Prior to MySQL 5.6.6, when ALTER TABLE ... EXCHANGE PARTITION or ALTER TABLE ... TRUNCATE PARTITION was run against a partitioned table that used MyISAM (or another storage engine that makes use of table-level locking), the entire partitioned table was locked; in MySQL 5.6.6 and later, in such cases, only those partitions that are actually read from are locked. This did not (and does not) affect partitioned tables using a storage engine—such as InnoDB—that employs row-level locking.
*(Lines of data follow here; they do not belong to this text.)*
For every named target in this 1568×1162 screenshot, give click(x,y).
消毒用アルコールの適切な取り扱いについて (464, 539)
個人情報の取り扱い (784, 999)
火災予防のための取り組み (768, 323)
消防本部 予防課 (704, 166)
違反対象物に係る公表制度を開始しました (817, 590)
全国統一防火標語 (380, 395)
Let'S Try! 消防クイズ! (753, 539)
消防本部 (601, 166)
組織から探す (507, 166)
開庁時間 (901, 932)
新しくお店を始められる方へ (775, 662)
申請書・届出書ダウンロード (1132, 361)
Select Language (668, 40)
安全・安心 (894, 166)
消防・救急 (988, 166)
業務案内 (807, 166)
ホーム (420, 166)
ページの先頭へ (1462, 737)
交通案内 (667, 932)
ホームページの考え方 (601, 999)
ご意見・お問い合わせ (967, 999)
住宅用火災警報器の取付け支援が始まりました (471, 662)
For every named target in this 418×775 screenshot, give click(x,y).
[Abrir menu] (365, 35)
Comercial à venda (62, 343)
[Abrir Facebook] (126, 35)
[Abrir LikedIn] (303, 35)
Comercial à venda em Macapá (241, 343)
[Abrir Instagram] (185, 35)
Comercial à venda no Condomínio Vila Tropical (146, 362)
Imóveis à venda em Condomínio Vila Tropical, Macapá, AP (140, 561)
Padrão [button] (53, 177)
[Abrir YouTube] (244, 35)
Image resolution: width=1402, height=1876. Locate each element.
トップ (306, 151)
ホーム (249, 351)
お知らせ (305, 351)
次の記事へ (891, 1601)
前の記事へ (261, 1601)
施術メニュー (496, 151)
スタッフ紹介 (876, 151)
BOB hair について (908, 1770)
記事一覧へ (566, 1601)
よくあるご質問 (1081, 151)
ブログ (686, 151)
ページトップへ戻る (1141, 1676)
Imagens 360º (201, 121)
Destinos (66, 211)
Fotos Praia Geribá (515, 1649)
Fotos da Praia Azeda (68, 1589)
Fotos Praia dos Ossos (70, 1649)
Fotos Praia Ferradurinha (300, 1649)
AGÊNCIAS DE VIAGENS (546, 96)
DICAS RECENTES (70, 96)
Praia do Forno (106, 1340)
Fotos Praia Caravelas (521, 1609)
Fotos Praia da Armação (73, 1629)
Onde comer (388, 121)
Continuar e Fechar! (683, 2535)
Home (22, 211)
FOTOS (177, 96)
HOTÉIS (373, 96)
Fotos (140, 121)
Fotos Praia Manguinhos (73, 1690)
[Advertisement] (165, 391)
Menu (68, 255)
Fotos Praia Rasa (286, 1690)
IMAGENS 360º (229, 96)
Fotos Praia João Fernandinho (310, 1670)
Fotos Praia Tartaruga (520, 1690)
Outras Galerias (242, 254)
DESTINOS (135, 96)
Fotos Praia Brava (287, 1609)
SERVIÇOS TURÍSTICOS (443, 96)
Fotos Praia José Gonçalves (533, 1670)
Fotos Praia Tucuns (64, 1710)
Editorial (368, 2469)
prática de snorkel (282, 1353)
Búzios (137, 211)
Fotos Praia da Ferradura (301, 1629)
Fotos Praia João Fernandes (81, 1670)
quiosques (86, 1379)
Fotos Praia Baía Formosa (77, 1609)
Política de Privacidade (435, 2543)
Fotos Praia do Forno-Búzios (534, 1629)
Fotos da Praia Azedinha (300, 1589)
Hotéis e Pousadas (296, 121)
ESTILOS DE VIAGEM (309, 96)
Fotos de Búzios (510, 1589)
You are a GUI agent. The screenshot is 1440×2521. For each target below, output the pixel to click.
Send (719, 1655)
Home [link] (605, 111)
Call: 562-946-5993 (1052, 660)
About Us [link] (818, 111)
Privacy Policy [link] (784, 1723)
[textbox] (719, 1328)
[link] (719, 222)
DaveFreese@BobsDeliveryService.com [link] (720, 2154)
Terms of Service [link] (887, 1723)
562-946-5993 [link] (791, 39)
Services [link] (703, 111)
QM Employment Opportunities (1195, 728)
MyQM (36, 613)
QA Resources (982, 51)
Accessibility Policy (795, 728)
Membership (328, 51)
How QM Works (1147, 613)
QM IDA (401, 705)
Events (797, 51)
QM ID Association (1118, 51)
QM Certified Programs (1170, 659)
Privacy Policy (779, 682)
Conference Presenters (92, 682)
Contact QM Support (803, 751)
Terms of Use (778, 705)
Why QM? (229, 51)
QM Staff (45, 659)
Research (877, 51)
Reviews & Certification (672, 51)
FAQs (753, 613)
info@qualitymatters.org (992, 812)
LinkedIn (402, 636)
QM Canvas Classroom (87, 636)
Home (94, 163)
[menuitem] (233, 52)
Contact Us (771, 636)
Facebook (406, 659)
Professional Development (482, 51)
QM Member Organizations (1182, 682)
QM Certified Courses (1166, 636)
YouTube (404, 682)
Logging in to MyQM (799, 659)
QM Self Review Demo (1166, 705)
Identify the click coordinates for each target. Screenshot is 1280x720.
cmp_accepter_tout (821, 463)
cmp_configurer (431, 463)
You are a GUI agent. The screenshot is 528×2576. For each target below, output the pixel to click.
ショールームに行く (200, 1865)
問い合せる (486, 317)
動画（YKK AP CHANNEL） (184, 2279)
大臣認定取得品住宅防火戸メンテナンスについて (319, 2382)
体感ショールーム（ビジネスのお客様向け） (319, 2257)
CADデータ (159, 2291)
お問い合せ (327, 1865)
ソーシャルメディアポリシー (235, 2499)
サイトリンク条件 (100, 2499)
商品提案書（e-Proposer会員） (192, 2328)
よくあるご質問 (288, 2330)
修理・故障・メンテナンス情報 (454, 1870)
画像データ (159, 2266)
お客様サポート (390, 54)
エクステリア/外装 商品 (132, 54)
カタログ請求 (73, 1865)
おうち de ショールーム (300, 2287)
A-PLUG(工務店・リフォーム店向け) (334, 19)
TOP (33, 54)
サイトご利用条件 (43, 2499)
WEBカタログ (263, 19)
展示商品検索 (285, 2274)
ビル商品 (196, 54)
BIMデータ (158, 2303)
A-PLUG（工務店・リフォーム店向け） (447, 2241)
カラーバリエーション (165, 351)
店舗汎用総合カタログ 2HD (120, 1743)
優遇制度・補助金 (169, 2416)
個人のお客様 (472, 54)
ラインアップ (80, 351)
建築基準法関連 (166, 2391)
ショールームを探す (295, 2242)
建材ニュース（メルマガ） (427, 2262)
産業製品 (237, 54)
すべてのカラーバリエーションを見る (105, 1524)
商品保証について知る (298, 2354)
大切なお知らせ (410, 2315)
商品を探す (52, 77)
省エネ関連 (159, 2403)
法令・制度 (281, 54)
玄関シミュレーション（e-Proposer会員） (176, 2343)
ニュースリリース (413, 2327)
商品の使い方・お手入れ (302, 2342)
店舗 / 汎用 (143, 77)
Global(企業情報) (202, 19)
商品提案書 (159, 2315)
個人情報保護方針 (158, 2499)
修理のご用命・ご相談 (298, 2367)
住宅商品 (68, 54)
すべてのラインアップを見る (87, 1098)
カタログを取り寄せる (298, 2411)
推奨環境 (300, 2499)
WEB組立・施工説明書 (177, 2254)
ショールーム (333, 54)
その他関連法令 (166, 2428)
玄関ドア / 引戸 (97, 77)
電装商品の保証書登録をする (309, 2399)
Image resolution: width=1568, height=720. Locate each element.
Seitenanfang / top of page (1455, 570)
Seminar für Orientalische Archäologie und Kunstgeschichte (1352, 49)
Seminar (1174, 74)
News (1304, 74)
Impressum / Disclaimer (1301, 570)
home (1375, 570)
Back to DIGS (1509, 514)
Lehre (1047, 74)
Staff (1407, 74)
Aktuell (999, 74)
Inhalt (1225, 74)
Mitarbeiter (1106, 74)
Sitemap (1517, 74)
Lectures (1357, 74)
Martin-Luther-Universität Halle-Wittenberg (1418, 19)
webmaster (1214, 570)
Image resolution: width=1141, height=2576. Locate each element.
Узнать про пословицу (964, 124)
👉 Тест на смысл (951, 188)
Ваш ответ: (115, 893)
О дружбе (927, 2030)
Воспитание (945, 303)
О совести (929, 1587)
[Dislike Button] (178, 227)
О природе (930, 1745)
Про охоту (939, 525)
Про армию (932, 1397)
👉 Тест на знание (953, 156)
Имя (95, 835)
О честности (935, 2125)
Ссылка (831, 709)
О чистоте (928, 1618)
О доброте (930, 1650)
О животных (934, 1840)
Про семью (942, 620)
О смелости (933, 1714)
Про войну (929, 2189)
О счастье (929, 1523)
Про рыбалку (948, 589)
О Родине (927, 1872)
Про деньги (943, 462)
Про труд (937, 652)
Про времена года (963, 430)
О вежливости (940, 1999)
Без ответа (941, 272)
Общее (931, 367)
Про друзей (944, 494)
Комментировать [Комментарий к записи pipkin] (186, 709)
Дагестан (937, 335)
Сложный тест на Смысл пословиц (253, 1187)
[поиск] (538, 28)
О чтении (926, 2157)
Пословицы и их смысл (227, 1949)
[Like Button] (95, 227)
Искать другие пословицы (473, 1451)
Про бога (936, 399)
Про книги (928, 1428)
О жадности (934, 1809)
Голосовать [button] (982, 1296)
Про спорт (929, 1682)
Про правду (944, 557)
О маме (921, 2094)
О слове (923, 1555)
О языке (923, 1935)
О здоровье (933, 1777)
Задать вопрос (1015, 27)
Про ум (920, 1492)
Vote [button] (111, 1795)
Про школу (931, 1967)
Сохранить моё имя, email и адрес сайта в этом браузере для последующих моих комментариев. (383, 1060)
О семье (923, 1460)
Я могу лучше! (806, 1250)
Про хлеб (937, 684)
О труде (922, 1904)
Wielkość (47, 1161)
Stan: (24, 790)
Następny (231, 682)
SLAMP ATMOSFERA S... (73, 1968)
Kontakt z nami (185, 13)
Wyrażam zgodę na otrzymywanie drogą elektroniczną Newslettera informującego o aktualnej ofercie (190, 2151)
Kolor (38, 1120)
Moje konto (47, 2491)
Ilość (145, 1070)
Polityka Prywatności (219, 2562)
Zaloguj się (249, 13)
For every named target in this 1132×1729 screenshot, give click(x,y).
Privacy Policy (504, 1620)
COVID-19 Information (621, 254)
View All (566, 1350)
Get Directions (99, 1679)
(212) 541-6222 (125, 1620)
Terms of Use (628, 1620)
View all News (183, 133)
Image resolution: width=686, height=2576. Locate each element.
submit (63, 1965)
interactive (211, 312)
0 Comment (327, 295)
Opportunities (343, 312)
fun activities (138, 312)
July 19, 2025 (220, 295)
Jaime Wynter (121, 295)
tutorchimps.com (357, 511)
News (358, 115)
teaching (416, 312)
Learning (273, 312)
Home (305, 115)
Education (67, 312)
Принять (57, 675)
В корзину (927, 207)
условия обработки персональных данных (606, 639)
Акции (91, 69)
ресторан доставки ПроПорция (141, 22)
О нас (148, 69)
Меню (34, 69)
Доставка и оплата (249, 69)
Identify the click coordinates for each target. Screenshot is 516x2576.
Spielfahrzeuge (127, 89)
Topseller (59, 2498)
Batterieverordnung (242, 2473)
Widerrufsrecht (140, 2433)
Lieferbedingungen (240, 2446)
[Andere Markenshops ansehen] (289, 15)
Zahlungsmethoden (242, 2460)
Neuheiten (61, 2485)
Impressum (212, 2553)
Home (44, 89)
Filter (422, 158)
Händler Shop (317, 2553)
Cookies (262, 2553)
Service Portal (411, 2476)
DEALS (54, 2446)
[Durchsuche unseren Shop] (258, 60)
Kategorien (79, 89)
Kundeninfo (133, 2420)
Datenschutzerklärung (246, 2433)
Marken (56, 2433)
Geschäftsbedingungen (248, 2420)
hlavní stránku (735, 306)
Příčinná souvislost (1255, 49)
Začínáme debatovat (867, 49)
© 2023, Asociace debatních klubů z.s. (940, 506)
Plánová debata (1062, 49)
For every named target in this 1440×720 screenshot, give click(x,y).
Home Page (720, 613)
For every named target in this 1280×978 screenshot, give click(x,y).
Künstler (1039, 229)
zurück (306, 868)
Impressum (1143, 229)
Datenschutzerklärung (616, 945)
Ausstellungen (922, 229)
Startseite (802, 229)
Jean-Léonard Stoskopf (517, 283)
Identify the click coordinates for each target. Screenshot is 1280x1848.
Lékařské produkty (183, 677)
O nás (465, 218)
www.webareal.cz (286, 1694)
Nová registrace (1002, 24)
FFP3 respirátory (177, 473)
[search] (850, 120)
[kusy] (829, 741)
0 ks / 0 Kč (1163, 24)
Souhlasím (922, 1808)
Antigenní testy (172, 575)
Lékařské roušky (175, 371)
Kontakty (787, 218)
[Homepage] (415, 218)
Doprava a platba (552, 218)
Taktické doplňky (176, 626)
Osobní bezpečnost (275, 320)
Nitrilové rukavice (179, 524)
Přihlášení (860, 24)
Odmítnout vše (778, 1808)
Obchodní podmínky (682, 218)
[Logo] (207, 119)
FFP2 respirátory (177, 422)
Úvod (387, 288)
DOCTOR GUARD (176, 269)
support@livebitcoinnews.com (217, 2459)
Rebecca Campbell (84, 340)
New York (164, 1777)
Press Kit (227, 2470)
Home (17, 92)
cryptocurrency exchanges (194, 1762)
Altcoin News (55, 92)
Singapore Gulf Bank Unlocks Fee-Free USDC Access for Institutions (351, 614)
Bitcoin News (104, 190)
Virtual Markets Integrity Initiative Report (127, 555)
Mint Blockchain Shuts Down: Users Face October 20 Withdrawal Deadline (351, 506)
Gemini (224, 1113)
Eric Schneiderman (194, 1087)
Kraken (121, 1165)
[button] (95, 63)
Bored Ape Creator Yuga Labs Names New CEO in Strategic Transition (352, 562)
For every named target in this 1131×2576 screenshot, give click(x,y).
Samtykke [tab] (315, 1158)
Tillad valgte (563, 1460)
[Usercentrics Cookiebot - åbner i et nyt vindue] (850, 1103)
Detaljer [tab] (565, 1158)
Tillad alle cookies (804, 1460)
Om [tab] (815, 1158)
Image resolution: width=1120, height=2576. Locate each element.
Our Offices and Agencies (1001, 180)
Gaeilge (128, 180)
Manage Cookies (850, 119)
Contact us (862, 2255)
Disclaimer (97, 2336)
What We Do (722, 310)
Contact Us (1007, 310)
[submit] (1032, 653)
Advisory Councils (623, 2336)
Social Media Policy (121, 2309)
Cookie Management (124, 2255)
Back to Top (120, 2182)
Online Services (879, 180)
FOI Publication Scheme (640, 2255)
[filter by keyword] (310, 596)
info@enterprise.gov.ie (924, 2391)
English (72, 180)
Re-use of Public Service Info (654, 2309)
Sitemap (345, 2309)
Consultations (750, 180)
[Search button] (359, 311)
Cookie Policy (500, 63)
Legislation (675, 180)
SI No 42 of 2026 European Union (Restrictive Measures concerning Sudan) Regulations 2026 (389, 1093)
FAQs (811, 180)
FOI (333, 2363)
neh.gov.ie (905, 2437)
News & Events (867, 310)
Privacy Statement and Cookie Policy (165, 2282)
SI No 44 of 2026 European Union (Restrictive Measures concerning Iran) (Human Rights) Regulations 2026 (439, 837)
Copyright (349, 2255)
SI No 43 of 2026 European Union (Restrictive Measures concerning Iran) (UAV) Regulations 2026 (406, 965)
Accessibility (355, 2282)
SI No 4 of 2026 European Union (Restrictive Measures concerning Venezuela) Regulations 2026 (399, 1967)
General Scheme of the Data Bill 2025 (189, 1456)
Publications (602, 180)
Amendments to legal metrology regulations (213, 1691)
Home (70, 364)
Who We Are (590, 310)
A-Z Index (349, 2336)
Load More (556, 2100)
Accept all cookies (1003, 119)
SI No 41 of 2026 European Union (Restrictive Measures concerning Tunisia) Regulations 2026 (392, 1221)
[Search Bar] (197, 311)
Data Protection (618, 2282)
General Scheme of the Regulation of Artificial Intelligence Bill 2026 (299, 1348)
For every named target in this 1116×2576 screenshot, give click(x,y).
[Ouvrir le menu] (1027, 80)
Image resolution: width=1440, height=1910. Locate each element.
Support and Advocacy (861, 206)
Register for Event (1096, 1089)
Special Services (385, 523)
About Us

See Section 19.6.4, “Partitioning and Locking”.

It is possible for an ALTER TABLE statement to contain a PARTITION BY or REMOVE PARTITIONING clause in an addition to other alter specifications, but the PARTITION BY or REMOVE PARTITIONING clause must be specified last after any other specifications.

The ADD PARTITION, DROP PARTITION, COALESCE PARTITION, REORGANIZE PARTITION, ANALYZE PARTITION, CHECK PARTITION, and REPAIR PARTITION options cannot be combined with other alter specifications in a single ALTER TABLE, since the options just listed act on individual partitions. For more information, see Section 13.1.7.1, “ALTER TABLE Partition Operations”.

Only a single instance of any one of the following options can be used in a given ALTER TABLE statement: PARTITION BY, ADD PARTITION, DROP PARTITION, TRUNCATE PARTITION, EXCHANGE PARTITION, REORGANIZE PARTITION, or COALESCE PARTITION, ANALYZE PARTITION, CHECK PARTITION, OPTIMIZE PARTITION, REBUILD PARTITION, REMOVE PARTITIONING.

For example, the following two statements are invalid:

ALTER TABLE t1 ANALYZE PARTITION p1, ANALYZE PARTITION p2;

ALTER TABLE t1 ANALYZE PARTITION p1, CHECK PARTITION p2;

In the first case, you can analyze partitions p1 and p2 of table t1 concurrently using a single statement with a single ANALYZE PARTITION option that lists both of the partitions to be analyzed, like this:

ALTER TABLE t1 ANALYZE PARTITION p1, p2;

In the second case, it is not possible to perform ANALYZE and CHECK operations on different partitions of the same table concurrently. Instead, you must issue two separate statements, like this:

ALTER TABLE t1 ANALYZE PARTITION p1;
ALTER TABLE t1 CHECK PARTITION p2;

ANALYZE, CHECK, OPTIMIZE, REBUILD, REPAIR, and TRUNCATE operations are not supported for subpartitions.